SECÇÃO DO TEXTO →
Peço, desde já, desculpa por este vir a ter ainda mais erros do que o costume mas com Doña Rosa a prever, cirandando, recaídas de pneumonias só porque vou ao terraço apanhar ar, com o barulho castelhano e o cheiro a pimentos que vem da cozinha, com as coplas aflamengadas de Conchita Piquer, “Té daré mis sueños…” mais o “lo dudo, lo dudo,lo dudo” do Trio Odemira cá do sítio, não há espírito que se concentre.
Mas cá vai e de boa vontade:

Da manobra de estacionar as sementes plantadas nas nuvens, em céu geralmente limpo ou pouco nublado.



Senhores acima citados e outros:

Não sei se faço sementeiras ou se sou semeada.

Certo é , segundo me dizem, que é pouco o hábito de andar pelos campos a olhar para mim, que ponho é a mente a jeito para ser fecundada.

Entram-se-me as sementes pelos olhos, pelos ouvidos, pelo corpo descansado e calmo ( porque melhor sou semeada em bonança que em tempestade), fundem-se com a memória e sinto-as crescer numa anarquia sem parança, mas sem desejo algum de Guinness ou mais sofisticada honraria porque nestas coisas mais manda o futuro que o volúvel presente.




Se for semeada por qualquer coisa que sempre foi eterna e permanente e que eterna e permanente haverá de ser, logo o meu fantasma verá porque assim sempre ensinou a sábia Mãe História e não me apetece esforçar-me para ficar sentada na montra da grandeza.

Para mim como, suponho, para qualquer um dos vossos terrenos, existe um muro que impede as sementes de chegar a solo fértil: a falta de tempo.


Onde é que já se viu um terreno ser engravidado a prestações, ter filhos a crédito mesmo que em suaves prestações?
Seja fecundado hoje e comece a germinar três meses mais tarde?

Mais certo é a ventania dos dias levar as sementes para longe da vontade deixando as terras com uma secura sem remédio.


Quantas crostas não têm os sulcos da amargura, da fúria, da tristeza…seja lá qual for a plantação.



E para além do tempo existe um míldio que nem a mais atenta Família Prudêncio que não bebe, não fuma, não come, se havia mais não me lembro, pode exterminar:



aqueles germes, pessoas formatadas, maquinais e sem interesse, que mais parecem as moscas da fruta e que nada têm a ver com as colheitas mas que se instalam e andam à volta no correr trabalhoso dos dias e atacam a paciência numa infecção mental sem fim.





É aí que ponho os olhos em alvo como a maior parte dos S. Sebastiãos.



Tal como ele, também sinto que fui dada por Deus ao Diabo (credo cruzes canhoto vade retro Satanás) para adopção.


Mas se ele, coitado, se habituou à caracterização do êxtase melodramático, a mim dá-me para arrancar qualquer seta que me perfure e tantas vezes, oh tantas, pego sem que ninguém adivinhe, num cavalo doido e parto para terreno que me recebe, em Beleza, a alma fugidia levando na armadura o lema “Desculpe, estava distraída”.



E ou me engano ou também muitos de vós são Condes da Distracção, porque talvez muitos já tenham chegado à conclusão que quanto mais moscas se matam mais elas parecem nascer até da própria morte.

EXCERTO DE DADOS →
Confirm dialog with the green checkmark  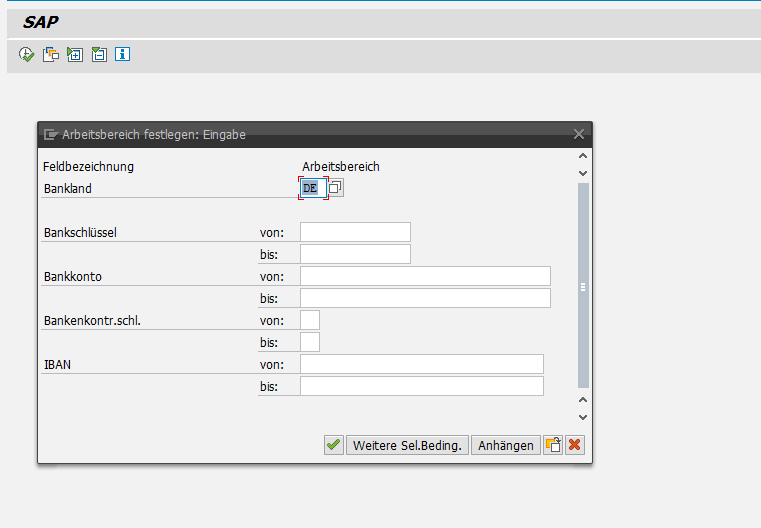coord(333,445)
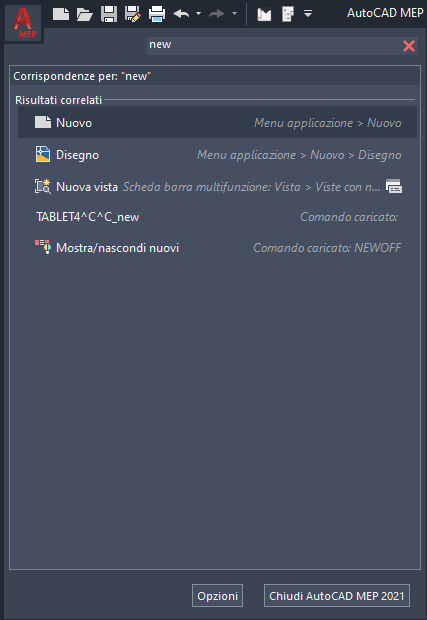Click the Undo arrow icon
Screen dimensions: 427x620
(181, 14)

DESAFIOS →
1) Responda a estas perguntas sobre o texto sobre sementeiras:
(a) Qual é o muro que impede as sementes de chegar a solo fértil?
(b) A que se comparam as pessoas formatadas, maquinais e sem interesse?
(c) Que lema vai na armadura ao partir no cavalo doido?
2) Reproduza sem alterações o texto sobre sementeiras, desde "Se for semeada" até "secura sem remédio.".
O material não tem qualquer relação com o texto sobre sementeiras.

RESPOSTAS DADAS →
1)
(a) A falta de tempo.
(b) Às moscas da fruta.
(c) "Desculpe, estava distraída".

2)
Se for semeada por qualquer coisa que sempre foi eterna e permanente e que eterna e permanente haverá de ser, logo o meu fantasma verá porque assim sempre ensinou a sábia Mãe História e não me apetece esforçar-me para ficar sentada na montra da grandeza.

Para mim como, suponho, para qualquer um dos vossos terrenos, existe um muro que impede as sementes de chegar a solo fértil: a falta de tempo.


Onde é que já se viu um terreno ser engravidado a prestações, ter filhos a crédito mesmo que em suaves prestações?
Seja fecundado hoje e comece a germinar três meses mais tarde?

Mais certo é a ventania dos dias levar as sementes para longe da vontade deixando as terras com uma secura sem remédio.